Ghettizzare, far sentire strano chi si allontana da questa media è sbagliato. Ma pretendere che questa media sia basata solo su stereotipi e convenzioni è una fuga dalla realtà a duecento all’ora.
Non mi interessa molto stabilire quanto queste inclinazioni siano culturali o no. Anche se fossero culturali al 100%, cosa di cui dubito fortemente, avrebbero un senso e un’utilità e ci andrei piano a “destrutturare”.
Perché una personalità in formazione ha bisogno di coordinate e punti di riferimento.
Ogni cultura stabilisce un “set” di riferimenti che aiutano i bambini e gli adolescenti a crescere. Una pedagogia che ha come orizzonte ideale l’eliminazione progressiva di tutti questi punti di riferimento è guidata da una cattiva utopia e non guarda al bene del minore, anche quando potrebbe sembrare che metta al centro la sua libertà di determinarsi: ma la libertà si allena e si rafforza scorrendo nell’alveo in cui la tradizione fa crescere.

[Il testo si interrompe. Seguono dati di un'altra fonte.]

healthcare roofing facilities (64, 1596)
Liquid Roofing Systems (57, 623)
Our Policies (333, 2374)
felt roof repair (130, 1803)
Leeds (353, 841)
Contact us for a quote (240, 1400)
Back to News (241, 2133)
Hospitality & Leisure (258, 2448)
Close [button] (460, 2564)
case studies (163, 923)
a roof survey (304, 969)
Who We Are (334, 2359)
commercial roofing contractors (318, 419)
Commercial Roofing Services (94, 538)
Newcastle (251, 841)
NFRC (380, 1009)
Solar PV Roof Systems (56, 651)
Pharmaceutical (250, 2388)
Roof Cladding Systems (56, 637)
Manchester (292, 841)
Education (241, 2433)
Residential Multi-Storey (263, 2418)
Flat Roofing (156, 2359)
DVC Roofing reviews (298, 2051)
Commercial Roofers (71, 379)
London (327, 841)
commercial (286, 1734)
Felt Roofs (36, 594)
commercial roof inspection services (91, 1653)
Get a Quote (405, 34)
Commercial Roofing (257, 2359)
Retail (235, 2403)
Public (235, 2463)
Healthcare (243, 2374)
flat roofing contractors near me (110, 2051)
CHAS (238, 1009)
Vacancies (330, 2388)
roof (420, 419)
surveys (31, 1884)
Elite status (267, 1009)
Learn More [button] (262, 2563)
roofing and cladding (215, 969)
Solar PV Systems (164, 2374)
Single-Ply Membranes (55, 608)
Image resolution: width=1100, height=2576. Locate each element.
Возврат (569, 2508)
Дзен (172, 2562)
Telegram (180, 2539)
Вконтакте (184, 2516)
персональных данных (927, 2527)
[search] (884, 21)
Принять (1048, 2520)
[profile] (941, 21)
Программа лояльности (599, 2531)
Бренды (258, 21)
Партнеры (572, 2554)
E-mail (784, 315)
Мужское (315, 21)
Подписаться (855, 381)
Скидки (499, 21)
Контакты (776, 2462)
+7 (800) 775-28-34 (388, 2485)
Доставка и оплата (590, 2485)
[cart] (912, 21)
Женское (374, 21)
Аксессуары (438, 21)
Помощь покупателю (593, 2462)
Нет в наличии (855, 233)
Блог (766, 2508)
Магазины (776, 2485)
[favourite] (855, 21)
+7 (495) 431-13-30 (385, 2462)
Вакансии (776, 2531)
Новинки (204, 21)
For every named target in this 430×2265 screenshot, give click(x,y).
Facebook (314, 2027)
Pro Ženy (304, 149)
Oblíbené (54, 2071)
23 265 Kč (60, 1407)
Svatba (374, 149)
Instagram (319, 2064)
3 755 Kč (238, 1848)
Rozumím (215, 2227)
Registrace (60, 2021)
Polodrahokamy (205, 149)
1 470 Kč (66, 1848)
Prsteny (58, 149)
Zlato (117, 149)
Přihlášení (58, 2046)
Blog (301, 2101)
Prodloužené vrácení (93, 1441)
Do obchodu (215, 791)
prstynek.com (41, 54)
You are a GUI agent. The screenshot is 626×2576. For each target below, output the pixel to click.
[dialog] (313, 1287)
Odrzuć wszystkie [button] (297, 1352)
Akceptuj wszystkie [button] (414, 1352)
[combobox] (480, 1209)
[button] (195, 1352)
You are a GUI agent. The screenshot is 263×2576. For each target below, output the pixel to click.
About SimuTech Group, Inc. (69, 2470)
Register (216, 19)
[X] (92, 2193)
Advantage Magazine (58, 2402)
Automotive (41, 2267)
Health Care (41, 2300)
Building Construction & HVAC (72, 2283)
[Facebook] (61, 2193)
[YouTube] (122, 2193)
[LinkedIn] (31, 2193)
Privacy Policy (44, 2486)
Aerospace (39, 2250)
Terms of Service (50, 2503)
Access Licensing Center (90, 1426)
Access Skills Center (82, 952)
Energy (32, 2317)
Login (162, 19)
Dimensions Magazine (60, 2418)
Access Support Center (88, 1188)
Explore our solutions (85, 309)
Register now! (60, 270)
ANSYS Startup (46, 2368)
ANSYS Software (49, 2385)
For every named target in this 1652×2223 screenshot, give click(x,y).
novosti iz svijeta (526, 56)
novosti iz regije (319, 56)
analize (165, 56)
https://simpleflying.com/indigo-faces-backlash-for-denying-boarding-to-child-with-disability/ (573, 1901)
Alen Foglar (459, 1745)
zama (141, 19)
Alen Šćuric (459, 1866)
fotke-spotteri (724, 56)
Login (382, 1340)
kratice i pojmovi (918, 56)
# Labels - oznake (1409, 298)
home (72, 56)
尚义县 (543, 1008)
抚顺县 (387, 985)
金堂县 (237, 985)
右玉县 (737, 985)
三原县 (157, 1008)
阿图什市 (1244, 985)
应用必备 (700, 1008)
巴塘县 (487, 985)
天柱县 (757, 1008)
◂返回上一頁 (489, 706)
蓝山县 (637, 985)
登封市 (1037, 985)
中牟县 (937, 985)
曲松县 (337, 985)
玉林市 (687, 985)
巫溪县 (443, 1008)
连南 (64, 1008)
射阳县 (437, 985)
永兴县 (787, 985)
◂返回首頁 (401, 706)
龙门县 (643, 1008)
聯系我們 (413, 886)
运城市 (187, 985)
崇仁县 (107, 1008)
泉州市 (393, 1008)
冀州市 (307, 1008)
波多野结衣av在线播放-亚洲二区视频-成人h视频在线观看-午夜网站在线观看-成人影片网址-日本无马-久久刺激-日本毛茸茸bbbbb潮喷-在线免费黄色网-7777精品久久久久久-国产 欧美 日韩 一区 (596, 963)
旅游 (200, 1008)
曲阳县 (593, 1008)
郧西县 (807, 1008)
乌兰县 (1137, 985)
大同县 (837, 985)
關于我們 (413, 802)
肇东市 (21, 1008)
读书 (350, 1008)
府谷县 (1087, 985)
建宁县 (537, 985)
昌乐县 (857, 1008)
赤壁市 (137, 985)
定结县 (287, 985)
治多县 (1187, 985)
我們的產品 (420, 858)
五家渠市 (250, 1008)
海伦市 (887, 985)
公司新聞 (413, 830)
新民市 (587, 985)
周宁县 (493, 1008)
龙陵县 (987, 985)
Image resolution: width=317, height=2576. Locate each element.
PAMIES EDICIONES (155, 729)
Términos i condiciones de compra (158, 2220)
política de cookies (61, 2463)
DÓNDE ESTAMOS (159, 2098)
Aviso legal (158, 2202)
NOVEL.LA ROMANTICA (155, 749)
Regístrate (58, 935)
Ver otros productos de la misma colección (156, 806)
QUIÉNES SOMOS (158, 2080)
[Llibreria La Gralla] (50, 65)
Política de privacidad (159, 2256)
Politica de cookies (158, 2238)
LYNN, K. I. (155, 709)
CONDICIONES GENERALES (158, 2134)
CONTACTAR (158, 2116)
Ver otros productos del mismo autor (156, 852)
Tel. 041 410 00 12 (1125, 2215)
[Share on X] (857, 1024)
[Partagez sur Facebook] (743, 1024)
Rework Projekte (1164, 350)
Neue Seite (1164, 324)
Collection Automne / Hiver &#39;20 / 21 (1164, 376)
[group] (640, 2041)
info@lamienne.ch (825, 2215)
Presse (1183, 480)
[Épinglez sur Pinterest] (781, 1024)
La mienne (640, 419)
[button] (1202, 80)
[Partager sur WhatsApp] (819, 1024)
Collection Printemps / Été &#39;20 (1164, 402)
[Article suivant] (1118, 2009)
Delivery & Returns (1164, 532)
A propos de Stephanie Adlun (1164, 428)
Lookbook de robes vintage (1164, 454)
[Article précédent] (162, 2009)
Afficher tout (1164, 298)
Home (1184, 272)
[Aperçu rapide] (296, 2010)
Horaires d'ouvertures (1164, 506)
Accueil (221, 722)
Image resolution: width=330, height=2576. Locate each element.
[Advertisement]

Ne sono sempre più convinto. Poi la partita educativa è tutta da giocare nel concreto. Che il Cielo e gli amici mi aiutino a essere un buon genitore. Ma non permetterò alla cattiva politica e alla cattiva scuola di mettere i bastoni tra le ruote alla mia famiglia mentre è impegnata in questo lavoro enorme e bellissimo.